**DATA**
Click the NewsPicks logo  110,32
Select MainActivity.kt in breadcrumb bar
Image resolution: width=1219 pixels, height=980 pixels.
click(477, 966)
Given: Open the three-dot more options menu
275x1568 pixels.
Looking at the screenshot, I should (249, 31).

**EXERCISE REQUIREMENTS**
Rewrite the records above, replacing every "pixels" with "px" and changing nothing else.

**RESPONSE TO THIS EXERCISE**
Click the NewsPicks logo  110,32
Select MainActivity.kt in breadcrumb bar
Image resolution: width=1219 px, height=980 px.
click(477, 966)
Given: Open the three-dot more options menu
275x1568 px.
Looking at the screenshot, I should (249, 31).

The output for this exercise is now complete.